◆ **Work order**:
Please repeat nothing except the lines from the one containing "Given: Click the Bright MLS logo" through the end of the records, exactly and without pictures.

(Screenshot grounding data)

┌──

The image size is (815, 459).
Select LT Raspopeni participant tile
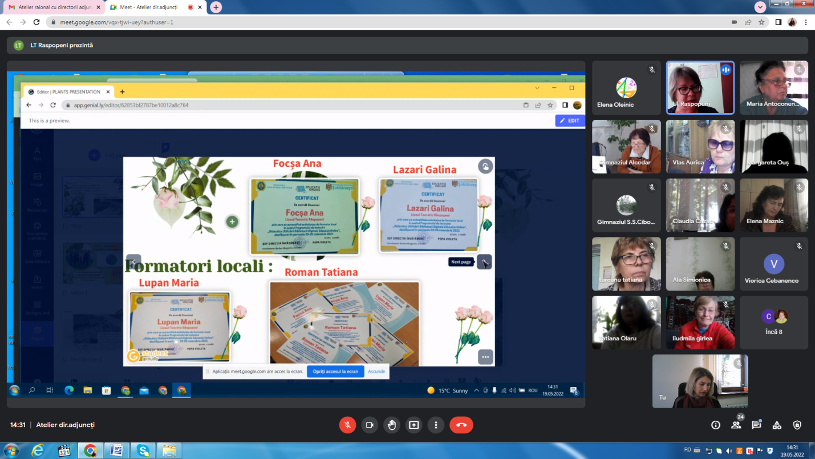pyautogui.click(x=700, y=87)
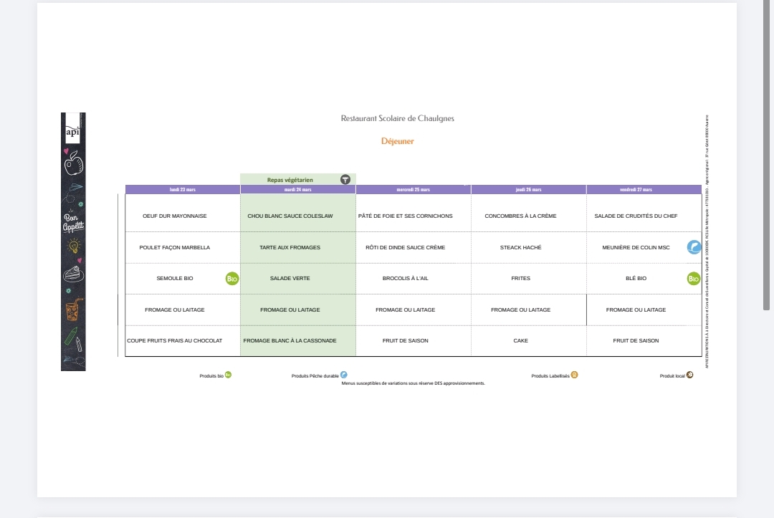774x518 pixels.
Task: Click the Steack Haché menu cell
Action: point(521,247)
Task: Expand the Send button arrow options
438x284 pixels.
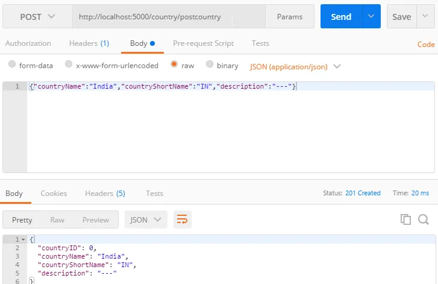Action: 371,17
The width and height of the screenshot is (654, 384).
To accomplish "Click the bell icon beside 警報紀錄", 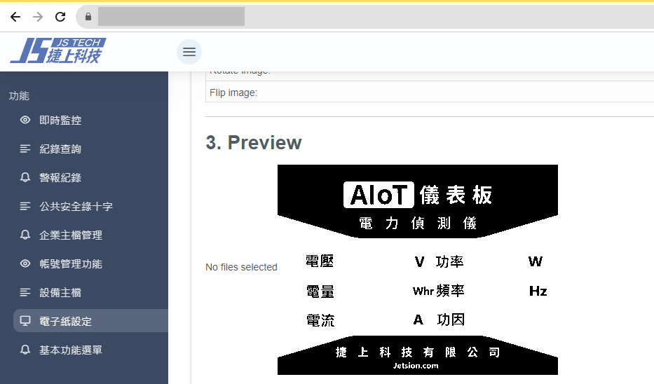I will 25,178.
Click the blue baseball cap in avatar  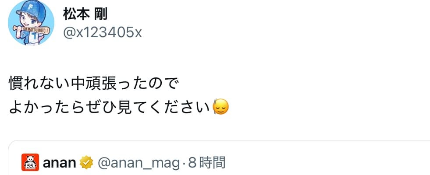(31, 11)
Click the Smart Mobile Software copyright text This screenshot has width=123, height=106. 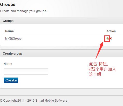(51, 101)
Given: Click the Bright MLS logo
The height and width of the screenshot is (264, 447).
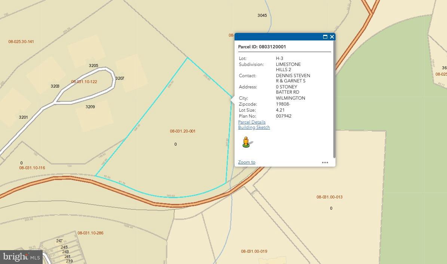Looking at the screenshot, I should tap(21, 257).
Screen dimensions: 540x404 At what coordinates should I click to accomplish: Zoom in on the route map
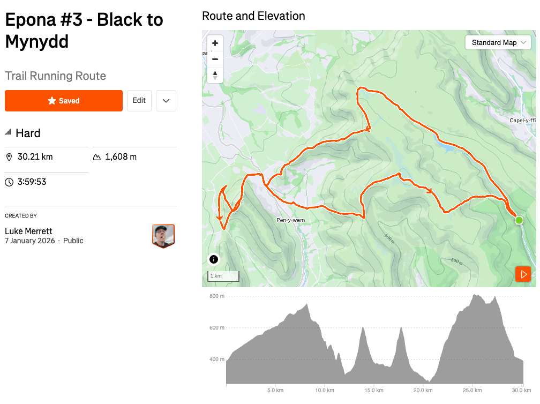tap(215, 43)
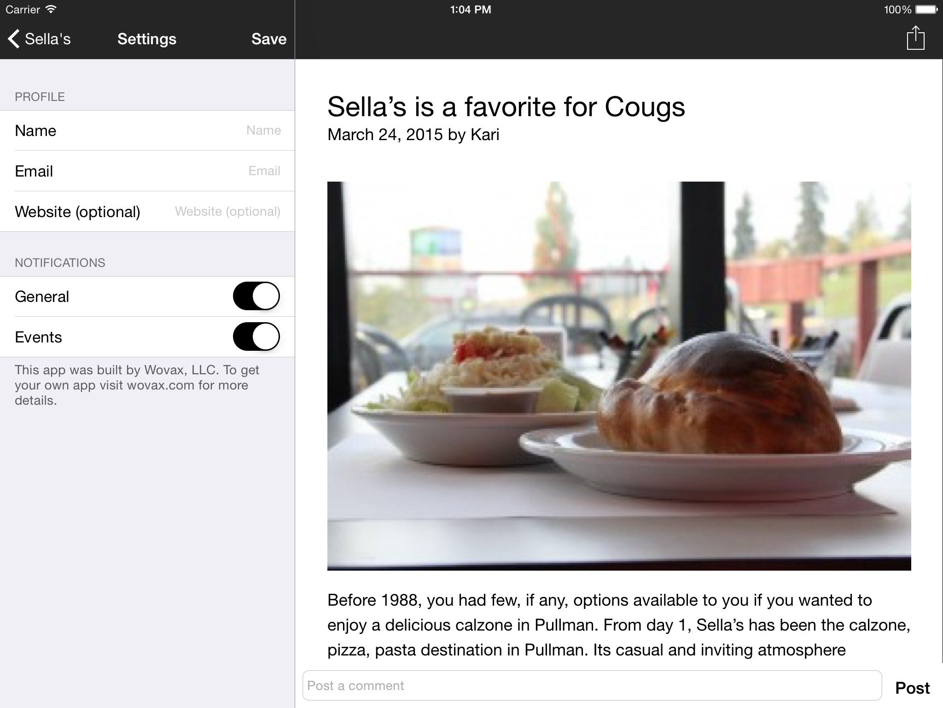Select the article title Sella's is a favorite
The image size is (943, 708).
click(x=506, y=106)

└──

◆ **Task answer**:
Given: Click the Bright MLS logo
The height and width of the screenshot is (264, 447).
Looking at the screenshot, I should tap(21, 257).
Screen dimensions: 540x404 At what coordinates should I click to accomplish: Zoom in on the route map
tap(215, 43)
Select the article title Sella's is a favorite
The image size is (943, 708).
click(x=506, y=106)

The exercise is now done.